>>

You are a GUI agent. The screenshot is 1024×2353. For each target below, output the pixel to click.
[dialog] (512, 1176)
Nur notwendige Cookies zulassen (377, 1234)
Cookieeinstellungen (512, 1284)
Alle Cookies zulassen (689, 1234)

<<
>>

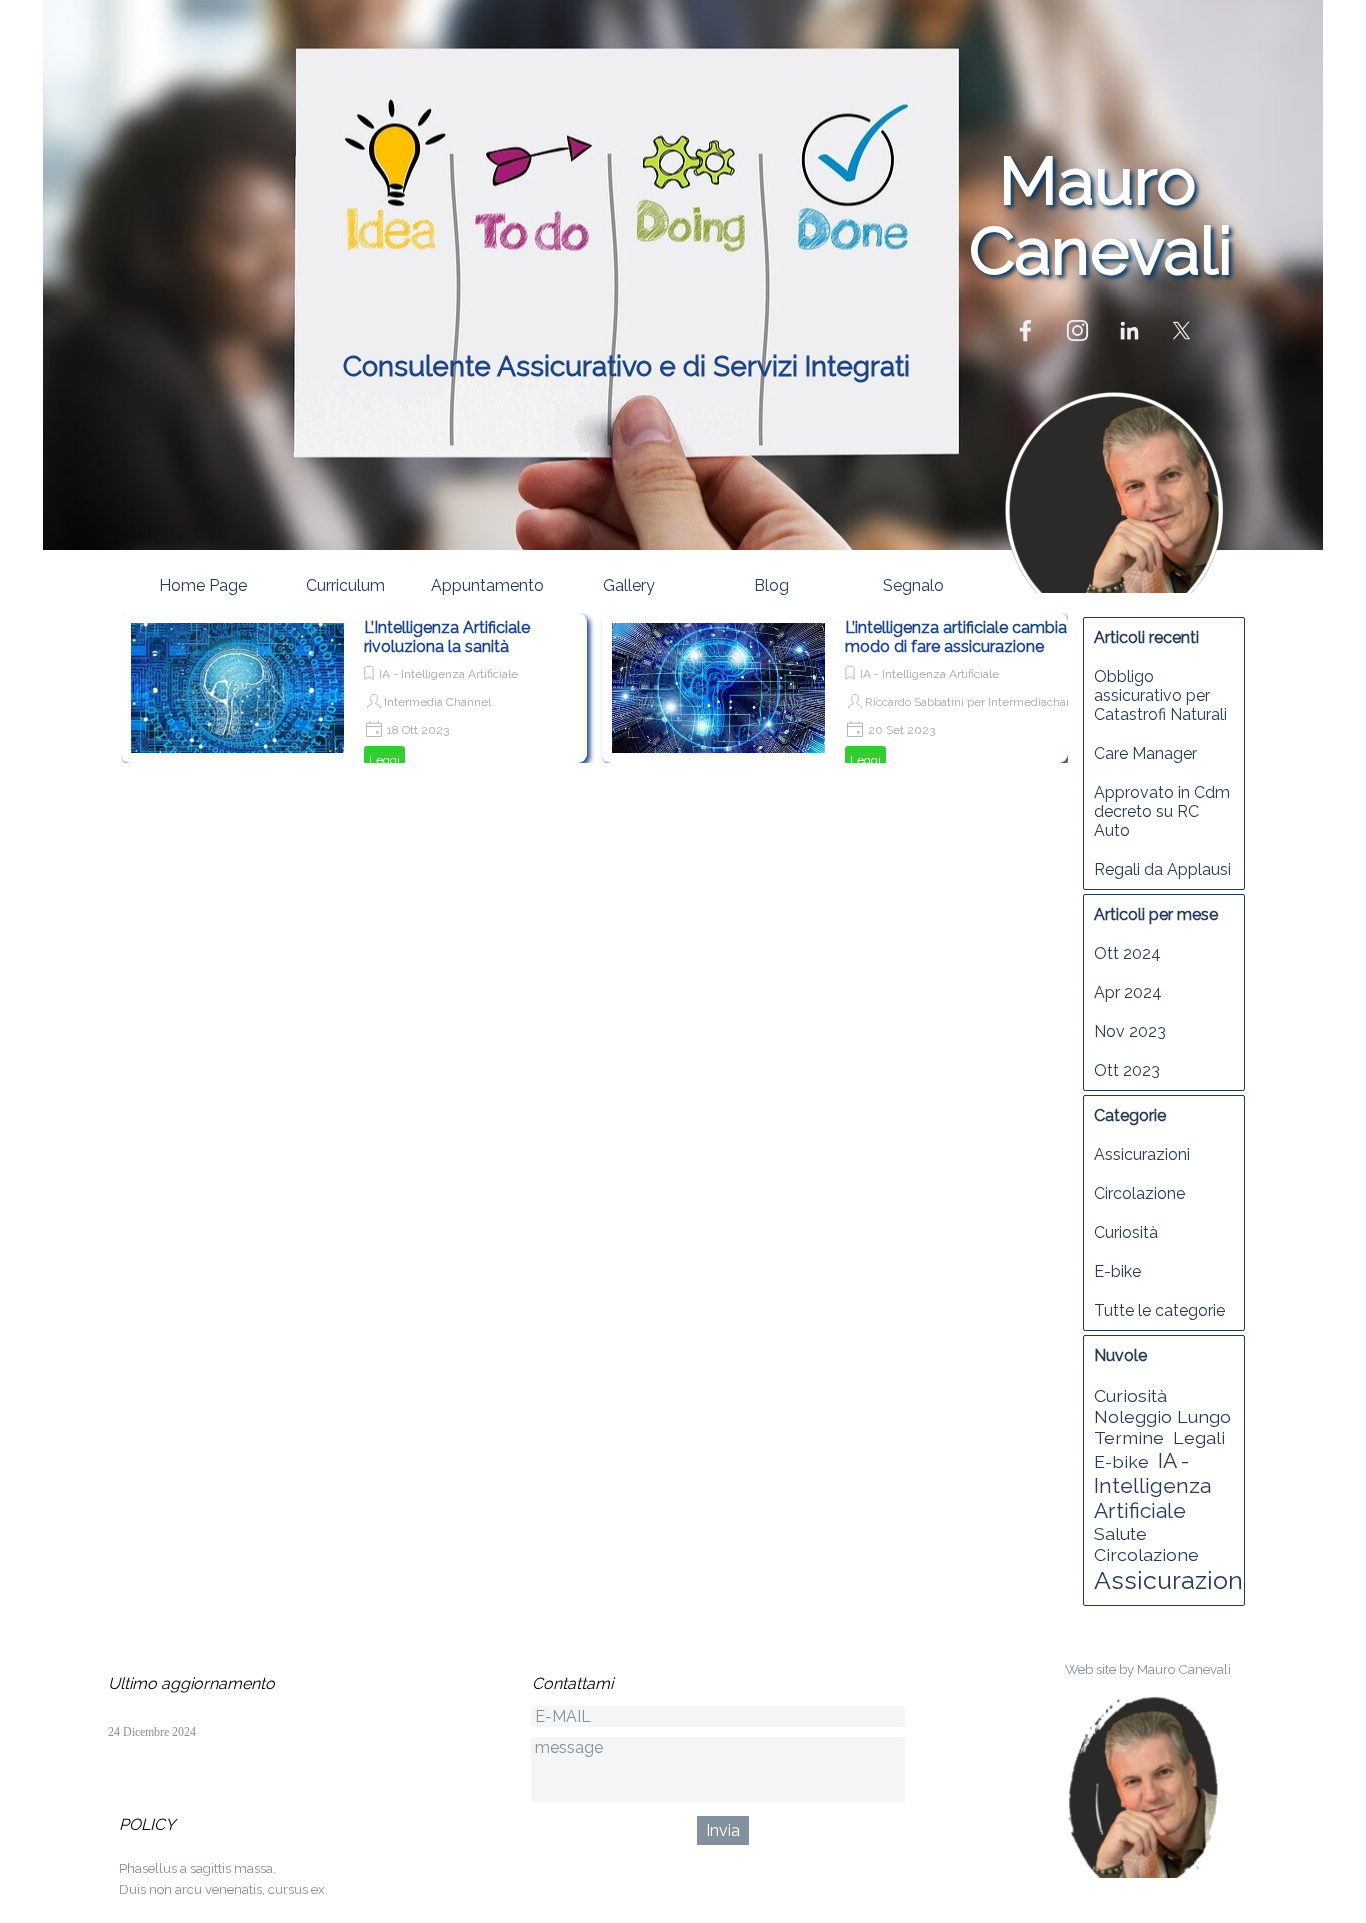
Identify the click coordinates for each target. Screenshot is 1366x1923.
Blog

<<

To do: If a line in the records contains the string "click", copy it out.

Answer space:
You are a GUI agent. The screenshot is 1024×2353. For each target below, output the pixel to click.
Identify the click coordinates for each target. Screenshot is 1366x1923.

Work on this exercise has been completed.